Ok, so it sounds like you would ideally like one request to catch up on all changes since some time/sequence identifier. I believe this matches Last.fm's wants. You mentioned only artist MBIDs - does this mean you aren't interested in other entity types?
More importantly though, how open are you to writing a library to the web interface? MBIDs are quite big so we can only really offer a 'go-back' service of around 4 hours if we don't filter the MBIDs, but this might be enough for you if you're polling every hour. If we use other techniques such as a Bloom filter, we could compress this down quite significantly. The downside is that this definitely requires people interact with the service through a library (which would basically implement querying the returned filter).
Let me know what you think.
@ocharles: I'm indeed only interested in artist MBIDs.
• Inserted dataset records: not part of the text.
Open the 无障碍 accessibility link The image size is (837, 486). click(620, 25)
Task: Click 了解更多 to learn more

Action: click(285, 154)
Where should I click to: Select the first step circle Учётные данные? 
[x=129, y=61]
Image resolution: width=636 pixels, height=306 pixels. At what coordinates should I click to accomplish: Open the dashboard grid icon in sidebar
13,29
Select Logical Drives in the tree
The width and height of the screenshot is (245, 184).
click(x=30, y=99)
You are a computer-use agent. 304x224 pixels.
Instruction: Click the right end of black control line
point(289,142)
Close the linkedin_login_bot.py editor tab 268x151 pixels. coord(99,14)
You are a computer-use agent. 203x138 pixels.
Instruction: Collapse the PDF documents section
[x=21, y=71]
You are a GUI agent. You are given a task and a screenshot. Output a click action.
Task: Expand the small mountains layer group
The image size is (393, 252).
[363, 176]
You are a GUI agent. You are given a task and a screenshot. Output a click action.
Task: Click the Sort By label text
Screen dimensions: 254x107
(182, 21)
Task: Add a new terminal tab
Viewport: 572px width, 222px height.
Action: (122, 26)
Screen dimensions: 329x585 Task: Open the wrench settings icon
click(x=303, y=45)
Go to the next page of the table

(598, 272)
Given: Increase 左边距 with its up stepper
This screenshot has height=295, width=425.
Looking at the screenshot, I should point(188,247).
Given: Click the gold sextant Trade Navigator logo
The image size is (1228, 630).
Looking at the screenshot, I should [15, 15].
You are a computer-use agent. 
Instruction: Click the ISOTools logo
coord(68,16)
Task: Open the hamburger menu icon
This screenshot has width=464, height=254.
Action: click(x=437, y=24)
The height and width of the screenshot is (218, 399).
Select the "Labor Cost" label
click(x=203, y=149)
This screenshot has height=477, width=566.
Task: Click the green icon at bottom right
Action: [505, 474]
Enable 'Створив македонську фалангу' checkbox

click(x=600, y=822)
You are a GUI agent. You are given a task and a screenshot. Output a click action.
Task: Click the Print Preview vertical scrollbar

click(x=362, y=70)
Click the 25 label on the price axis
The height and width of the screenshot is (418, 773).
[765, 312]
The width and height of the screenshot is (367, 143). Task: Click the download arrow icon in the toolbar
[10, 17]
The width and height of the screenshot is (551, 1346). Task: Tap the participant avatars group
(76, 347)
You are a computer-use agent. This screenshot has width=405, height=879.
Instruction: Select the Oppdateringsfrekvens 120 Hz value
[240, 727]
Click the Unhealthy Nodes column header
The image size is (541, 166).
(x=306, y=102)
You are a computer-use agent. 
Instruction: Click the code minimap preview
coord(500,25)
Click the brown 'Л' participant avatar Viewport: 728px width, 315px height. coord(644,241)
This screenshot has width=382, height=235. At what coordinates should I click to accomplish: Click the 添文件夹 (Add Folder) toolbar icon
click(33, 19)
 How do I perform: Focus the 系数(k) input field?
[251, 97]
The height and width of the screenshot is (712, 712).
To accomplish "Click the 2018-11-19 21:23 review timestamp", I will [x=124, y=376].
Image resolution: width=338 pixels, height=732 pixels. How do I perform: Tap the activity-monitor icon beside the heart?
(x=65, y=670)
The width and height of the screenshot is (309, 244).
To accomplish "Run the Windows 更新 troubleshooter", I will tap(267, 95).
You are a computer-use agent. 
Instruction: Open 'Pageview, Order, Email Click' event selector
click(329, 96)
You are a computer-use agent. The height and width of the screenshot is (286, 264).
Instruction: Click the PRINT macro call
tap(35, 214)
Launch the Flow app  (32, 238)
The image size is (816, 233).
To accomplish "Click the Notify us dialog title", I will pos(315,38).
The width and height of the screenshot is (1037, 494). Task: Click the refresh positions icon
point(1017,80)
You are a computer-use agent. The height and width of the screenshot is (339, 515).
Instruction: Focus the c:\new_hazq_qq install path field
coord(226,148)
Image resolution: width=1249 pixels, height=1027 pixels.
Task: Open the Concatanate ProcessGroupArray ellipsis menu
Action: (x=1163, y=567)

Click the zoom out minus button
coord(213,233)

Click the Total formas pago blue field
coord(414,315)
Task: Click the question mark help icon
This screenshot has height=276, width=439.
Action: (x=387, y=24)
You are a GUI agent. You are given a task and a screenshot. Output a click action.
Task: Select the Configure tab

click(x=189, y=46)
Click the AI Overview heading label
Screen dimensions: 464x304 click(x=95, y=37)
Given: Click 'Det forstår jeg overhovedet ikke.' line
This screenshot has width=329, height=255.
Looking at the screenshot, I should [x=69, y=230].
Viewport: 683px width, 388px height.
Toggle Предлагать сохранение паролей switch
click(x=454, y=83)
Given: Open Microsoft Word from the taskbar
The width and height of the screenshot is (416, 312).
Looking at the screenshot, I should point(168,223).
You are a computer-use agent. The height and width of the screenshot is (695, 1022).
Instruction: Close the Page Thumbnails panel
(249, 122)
It doesn't even have to be per hour, daily updates would work for me. I could also live with hourly updates for up to 4 hours.
Ok, I've talked with @stefansperber about this and think that for muspy and Last.fm the hourly packets are going to be the best source of data. However, we won't be giving you links to the files directly, but you'll interact with a separate service which will take a timestamp and gives you back the latest packet that includes that changes for that time (so you'll have to query with an increasing timestamp).
There will also be a service that takes a list of MBIDs and filters this down from a certain timestamp to now(), but this is targeted at media players/small libraries so probably doesn't apply here. Keep an eye on the blog for when we launch this - which hopefully won't be much longer!
@ocharles: Perfect, thanks!